Einen Mißerfolg kann auch ich nicht erkennen.
Ist es nicht ein Erfolg von NDS&Co, dass mittlerweile auch in den so genannten "Qualitätsmedien" mehr und mehr kritische Journalisten zu Worte kommen?
z.B. so was:
http://www.faz.net/aktuell/feuilleton/politik-und-finanz-was-sind-schulden-11548820.html
Die guten Blogs, die Davids, die ihre kleinen Steinwahrheiten den lügenden Goliaths entgegen schleudern, müssen weiter machen, und den Kampf nie aufgeben.
Das Schwingen der mit Wahrheitskörnchen gefüllten Schleuder muss fortgeführt werden.

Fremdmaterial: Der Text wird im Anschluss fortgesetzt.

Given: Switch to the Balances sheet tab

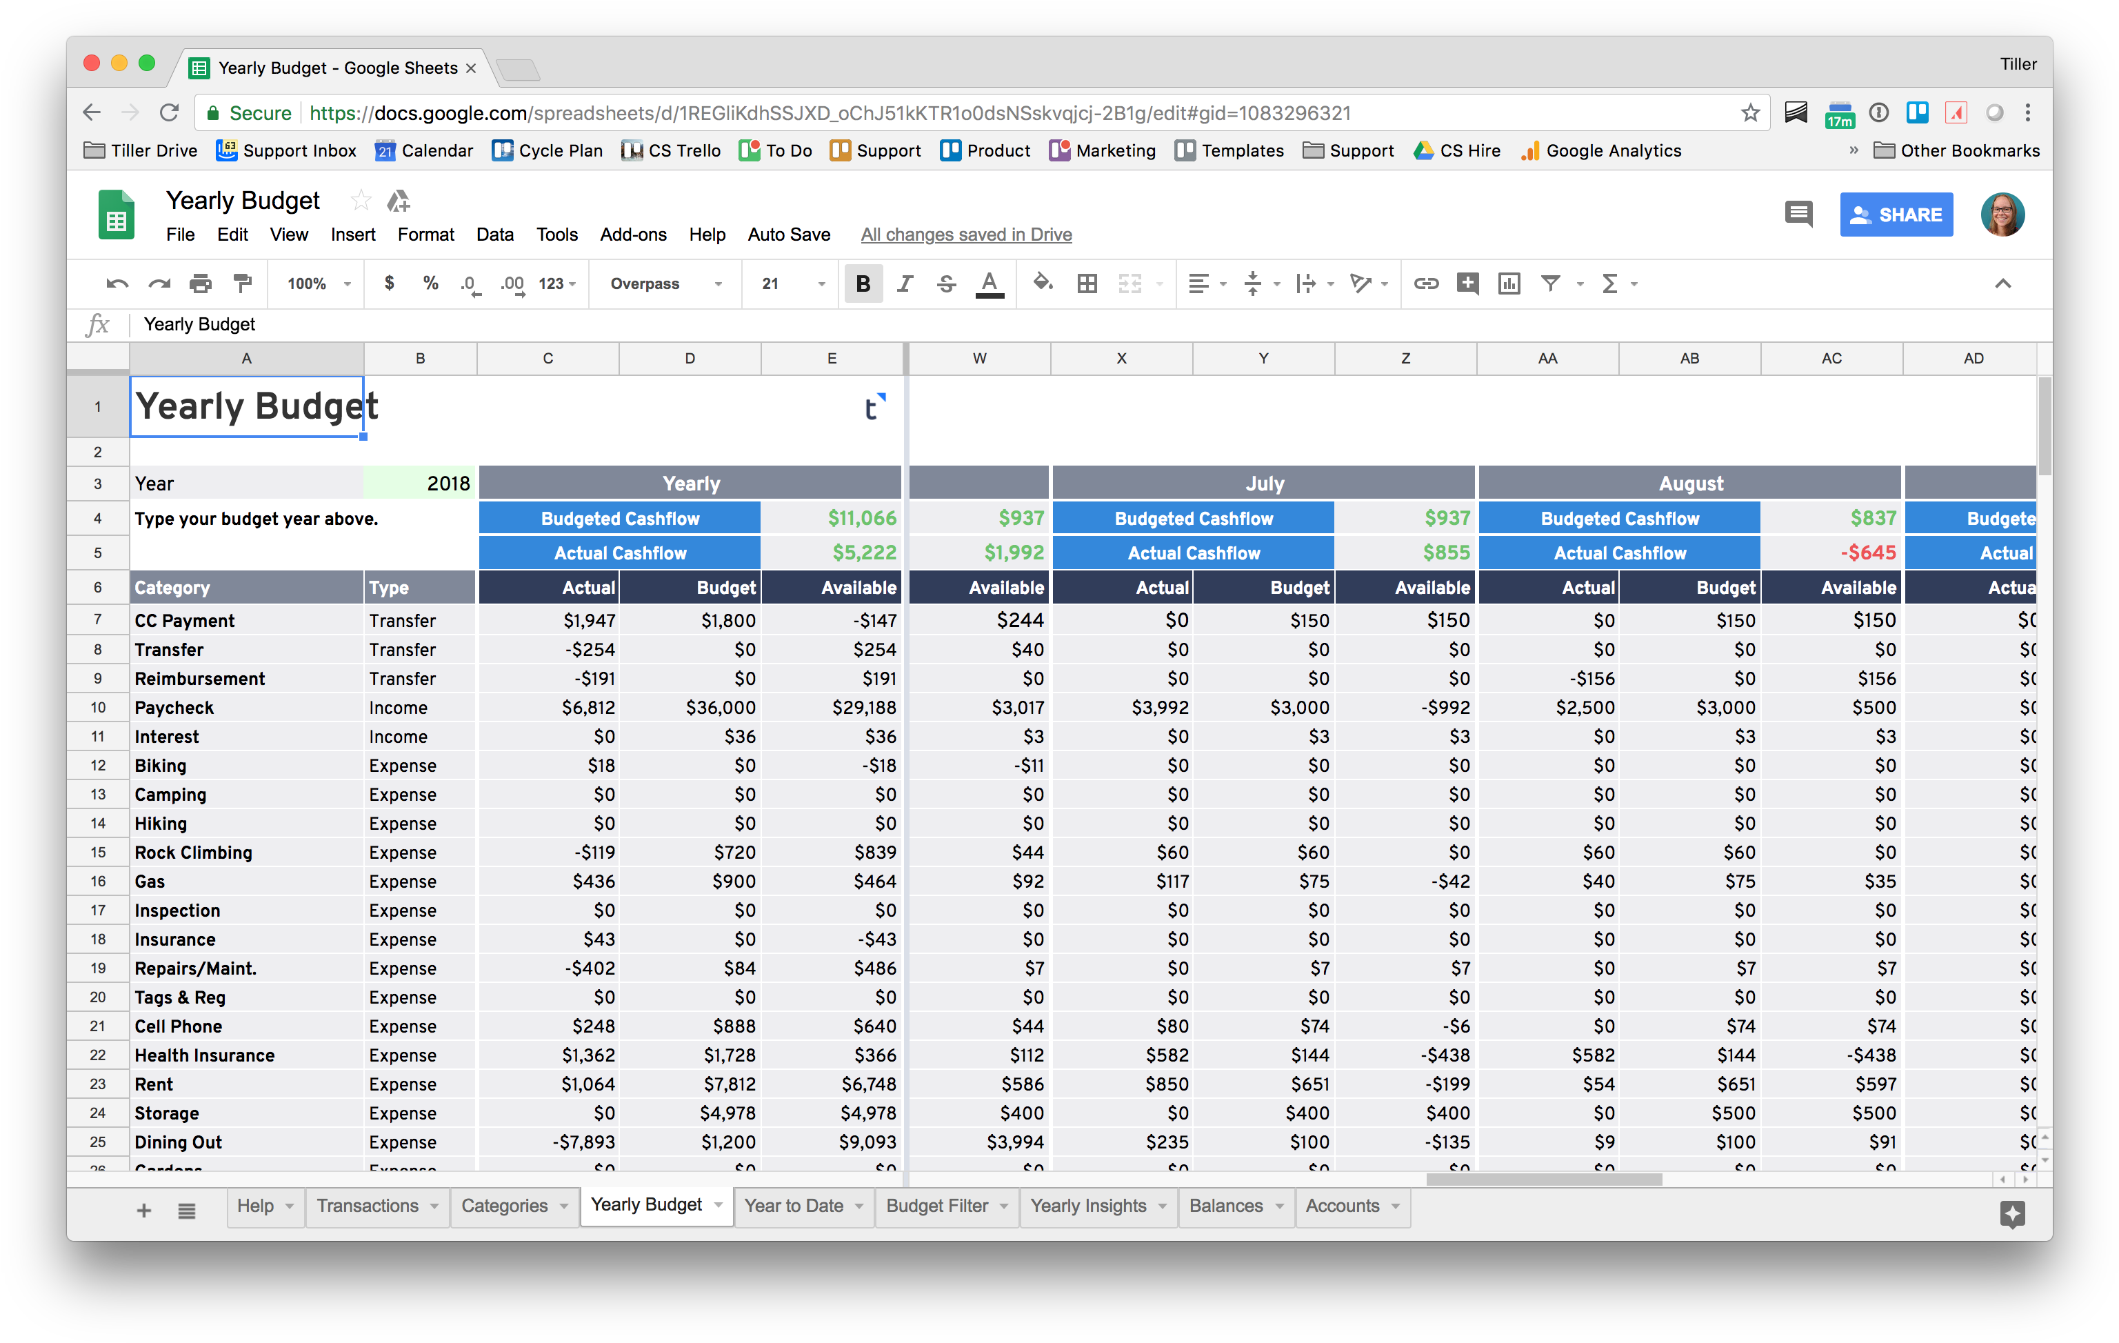Looking at the screenshot, I should 1227,1206.
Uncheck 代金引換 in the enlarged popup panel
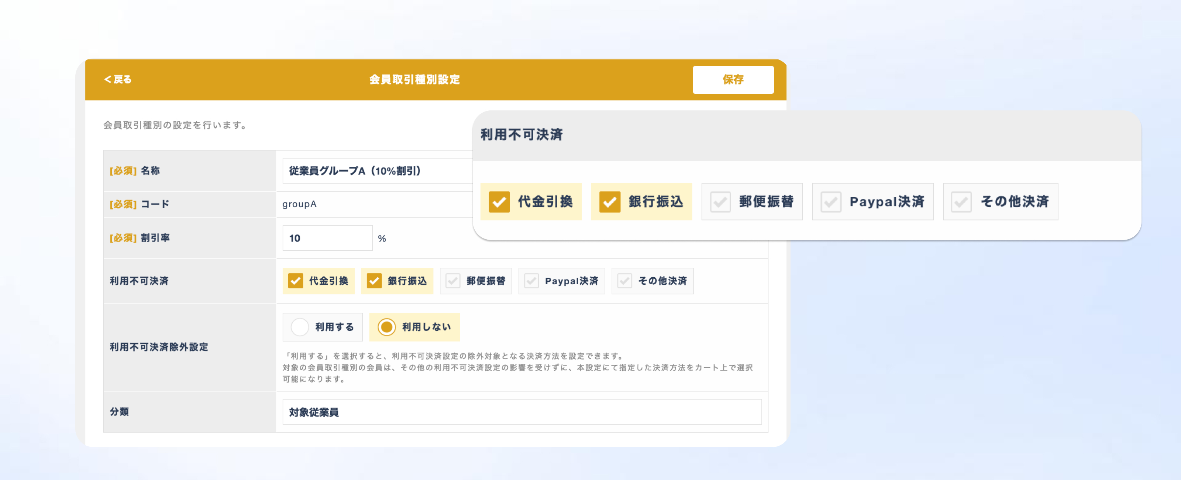This screenshot has width=1181, height=480. 499,201
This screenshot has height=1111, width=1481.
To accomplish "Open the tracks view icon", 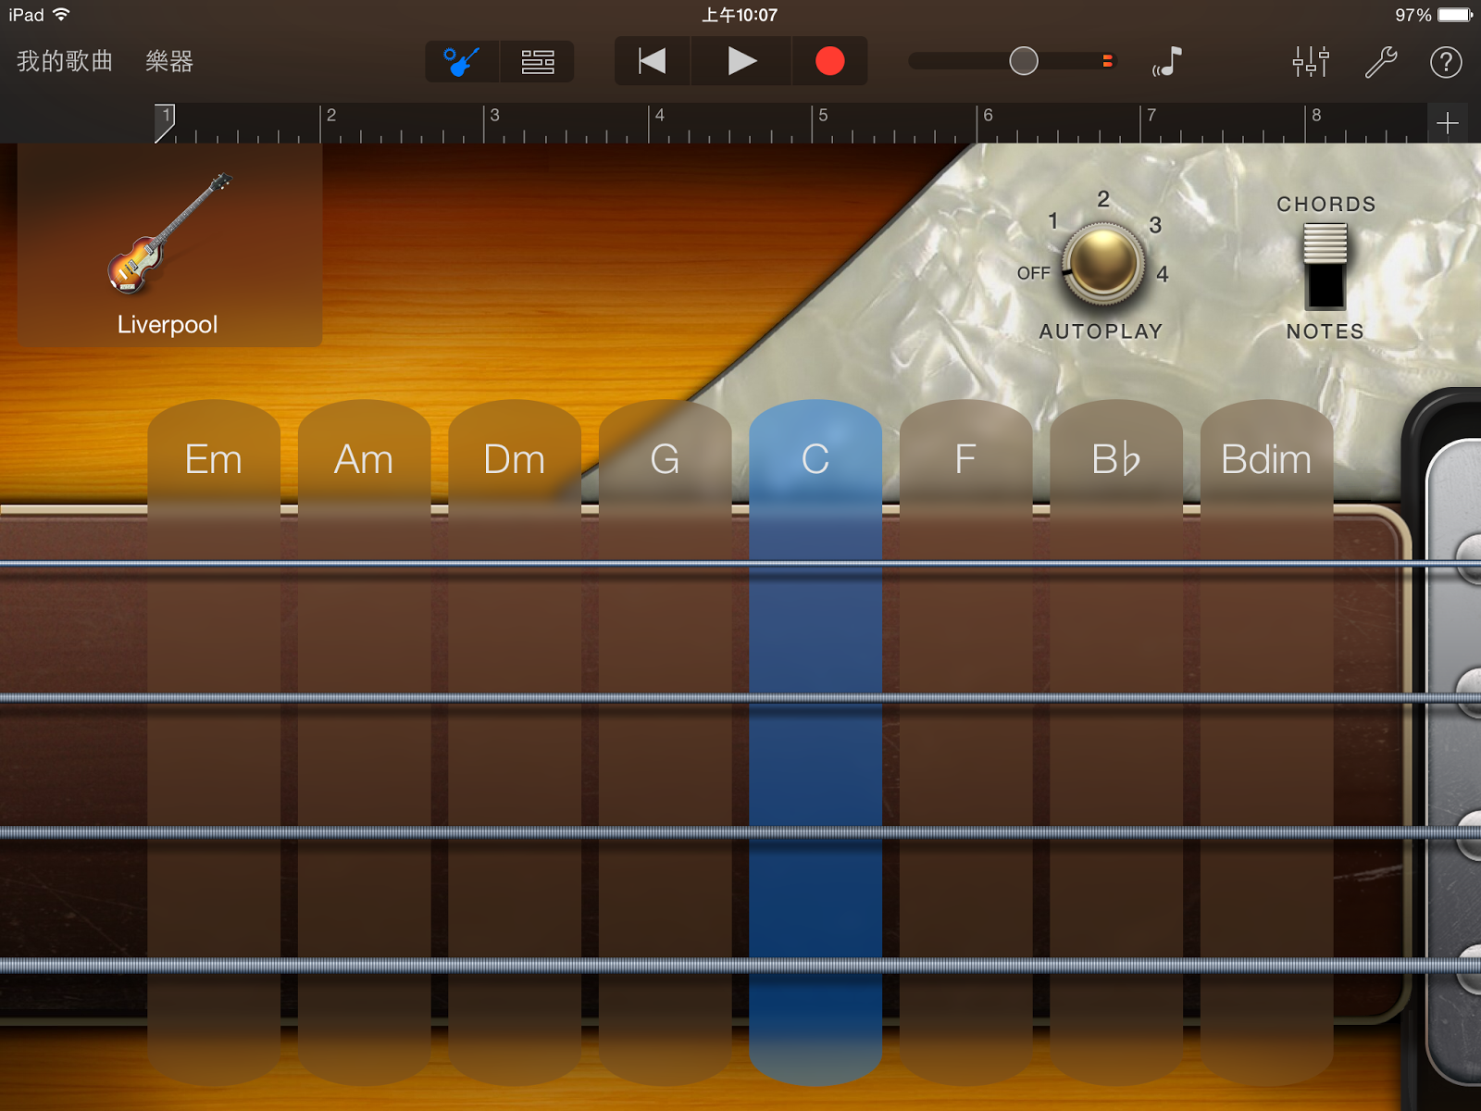I will pyautogui.click(x=537, y=61).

Als in Frankreich geborener, und dort aufgewachsener Mensch kommt mir beim Lesen vieler gutrecherchierter Blogs immer wieder der Gedanke, dass diese Blogs (mit einer sinnvoll eingerichteten Blogroll) in unserer heutigen Zeit eigentlich eine ähnliche Funktion wie die "Encyclopédie ou Dictionnaire raisonné des sciences, des arts et des métiers" übernehmen.
Die Encyclopédie von Denis Diderot hat das Wissen, und die neuen Überlegungen seiner Epoche ( 18.Jahrhundert) aufgenommen, und gebündelt. Verbreitet wurde sie europaweit. Diderot hatte oft Zweifel, ob diese Encyclopédie einen Sinn hatte, außer Vehikel für vieler seiner Ideen , und eine gute Einnahmequelle zu sein.
Und doch war dieses Werk, mitunter der Treibsatz, der zum Niedergang des Absolutismus und zur Gewaltenteilung im Staat führte.
Diderot selbst erlebte die Auswirkungen seines Werks nicht mehr, er verstarb 1784. Fünf Jahre später erhob sich das französische Volk, und fegte die absolutistische Monarchie weg.
Die heutigen Blogger, die Qualitätsblogger, zu denen ich dich auch zähle, veröffentlichen immer wieder, fast täglich, Texte , die den Errungenschaften der Aufklärung, des Humanismus Geltung verschaffen.
Aus der Häufung dieser sehr gut recherchierten und wohlbedachten Blogveröffentlichungen hoffe ich, dass der Treibsatz entstehen wird, der diese zu tiefst unmenschliche Ideologie, den Neoliberalismus, in den Orkus der Geschichte verschwinden lassen wird.
Joyeux anniversaire Nachdenseiten, und allen engagierten Bloggern ein "weiter so".